The enormity of the events of September 11, 2001, in New York and Washington, will have reverberations across the world in the days and years to come, and will certainly transform the attitudes of ambivalence towards terrorism that have been reflected in policies and practices of the Western world till now. But there are, equally, the dangers of over-reaction or of an undiscriminating response as a result of the rising prejudice against what is clubbed under the crude category of the "Islamic world", and this is something that needs urgently to be guarded against.

We must, in this context, ask ourselves why the dominant expression of Islam has taken this cruel form? Why is it that the world, the moment such an event takes place, and even before the bare facts of the incidents are generally known, concludes almost automatically that this must be the work of Islamist terrorists? And is this an image that the Islamic world seeks to project of its Faith?

It is, of course, the case that large numbers of Muslims across the world are as horrified by these acts of catastrophic terrorism as are the Americans themselves, and many of the conservative regimes of West Asia are in shock and feel perhaps more threatened by the wave of fundamentalist violence that could envelop their systems with even greater ease.

:::::

# [Task set]
**1)** Write out the part of the terrorism excerpt that opens with the words containing "We must, in" and closes with "of its Faith?".
**2)** According to the terrorism excerpt, why may many conservative regimes of West Asia feel even more threatened by the attacks?
The lines after this point come from a separate source.

# [Raw data]

:::::

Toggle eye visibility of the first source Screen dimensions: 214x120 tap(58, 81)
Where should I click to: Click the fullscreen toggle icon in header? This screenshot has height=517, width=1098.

:::::

# [Outputs]
**1)**
We must, in this context, ask ourselves why the dominant expression of Islam has taken this cruel form? Why is it that the world, the moment such an event takes place, and even before the bare facts of the incidents are generally known, concludes almost automatically that this must be the work of Islamist terrorists? And is this an image that the Islamic world seeks to project of its Faith?

**2)** They may feel more threatened because the wave of fundamentalist violence could engulf their own systems with even greater ease.